◆ Problem requirements
Reproduce everything from the line with "The height and width of the screenshot is (384, 486)." down to the line with "click(210, 345)", changing "notifications bell icon" to "notification bell button" and leaving everything else as it is.

(Records from a pointing dataset)

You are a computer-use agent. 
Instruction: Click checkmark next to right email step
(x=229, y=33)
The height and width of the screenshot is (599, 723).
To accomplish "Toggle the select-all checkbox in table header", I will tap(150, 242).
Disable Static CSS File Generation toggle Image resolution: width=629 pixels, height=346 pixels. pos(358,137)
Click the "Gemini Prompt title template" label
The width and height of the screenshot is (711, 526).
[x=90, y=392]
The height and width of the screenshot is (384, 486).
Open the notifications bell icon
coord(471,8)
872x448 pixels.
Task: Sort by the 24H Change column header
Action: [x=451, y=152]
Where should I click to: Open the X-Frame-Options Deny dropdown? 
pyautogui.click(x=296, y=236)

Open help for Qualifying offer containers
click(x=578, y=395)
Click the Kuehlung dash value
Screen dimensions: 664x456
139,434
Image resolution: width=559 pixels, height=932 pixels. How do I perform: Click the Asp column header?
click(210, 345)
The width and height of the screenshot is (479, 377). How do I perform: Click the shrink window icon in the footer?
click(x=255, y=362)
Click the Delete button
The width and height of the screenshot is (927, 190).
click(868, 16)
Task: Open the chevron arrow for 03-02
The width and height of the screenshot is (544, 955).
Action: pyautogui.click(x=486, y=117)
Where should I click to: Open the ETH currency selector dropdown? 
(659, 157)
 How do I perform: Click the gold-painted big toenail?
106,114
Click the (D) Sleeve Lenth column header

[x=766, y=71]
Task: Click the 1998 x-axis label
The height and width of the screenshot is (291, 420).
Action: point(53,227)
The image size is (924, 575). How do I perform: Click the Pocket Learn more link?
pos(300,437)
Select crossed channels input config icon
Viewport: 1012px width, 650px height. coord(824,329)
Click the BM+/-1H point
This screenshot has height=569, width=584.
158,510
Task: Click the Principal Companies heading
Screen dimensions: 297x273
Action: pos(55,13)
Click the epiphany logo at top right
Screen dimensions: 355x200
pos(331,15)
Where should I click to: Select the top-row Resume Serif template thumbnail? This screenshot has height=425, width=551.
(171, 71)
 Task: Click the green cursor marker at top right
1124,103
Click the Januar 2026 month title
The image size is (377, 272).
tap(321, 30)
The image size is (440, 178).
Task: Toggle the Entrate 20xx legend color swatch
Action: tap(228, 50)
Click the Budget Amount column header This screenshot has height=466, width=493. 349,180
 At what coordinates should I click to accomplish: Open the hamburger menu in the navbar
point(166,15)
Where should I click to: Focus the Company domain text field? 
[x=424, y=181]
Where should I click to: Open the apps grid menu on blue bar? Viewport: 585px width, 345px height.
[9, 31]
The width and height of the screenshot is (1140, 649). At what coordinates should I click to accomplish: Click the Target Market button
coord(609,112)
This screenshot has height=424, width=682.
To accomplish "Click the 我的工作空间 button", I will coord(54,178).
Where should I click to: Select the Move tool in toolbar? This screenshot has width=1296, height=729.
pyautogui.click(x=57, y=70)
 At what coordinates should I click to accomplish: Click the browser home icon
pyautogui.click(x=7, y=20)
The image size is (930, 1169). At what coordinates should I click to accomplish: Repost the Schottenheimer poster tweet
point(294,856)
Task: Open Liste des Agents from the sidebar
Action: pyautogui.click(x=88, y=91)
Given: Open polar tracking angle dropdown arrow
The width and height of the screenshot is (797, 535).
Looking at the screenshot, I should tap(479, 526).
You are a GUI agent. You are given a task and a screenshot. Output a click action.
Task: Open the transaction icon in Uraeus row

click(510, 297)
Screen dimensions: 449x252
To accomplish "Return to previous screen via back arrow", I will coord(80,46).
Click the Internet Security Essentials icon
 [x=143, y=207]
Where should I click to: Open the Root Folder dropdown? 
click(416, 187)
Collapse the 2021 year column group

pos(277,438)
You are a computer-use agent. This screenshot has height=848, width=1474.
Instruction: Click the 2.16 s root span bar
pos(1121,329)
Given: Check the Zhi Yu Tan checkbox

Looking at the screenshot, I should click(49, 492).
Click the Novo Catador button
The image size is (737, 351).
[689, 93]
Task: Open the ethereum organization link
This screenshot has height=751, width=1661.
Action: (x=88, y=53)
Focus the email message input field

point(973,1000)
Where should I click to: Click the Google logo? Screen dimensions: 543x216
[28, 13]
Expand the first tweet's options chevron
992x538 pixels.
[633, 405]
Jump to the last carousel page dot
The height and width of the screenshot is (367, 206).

◆ Correct response
The height and width of the screenshot is (384, 486).
Open the notification bell button
coord(471,8)
872x448 pixels.
Task: Sort by the 24H Change column header
Action: [x=451, y=152]
Where should I click to: Open the X-Frame-Options Deny dropdown? 
pyautogui.click(x=296, y=236)

Open help for Qualifying offer containers
click(x=578, y=395)
Click the Kuehlung dash value
Screen dimensions: 664x456
139,434
Image resolution: width=559 pixels, height=932 pixels. How do I perform: Click the Asp column header?
click(210, 345)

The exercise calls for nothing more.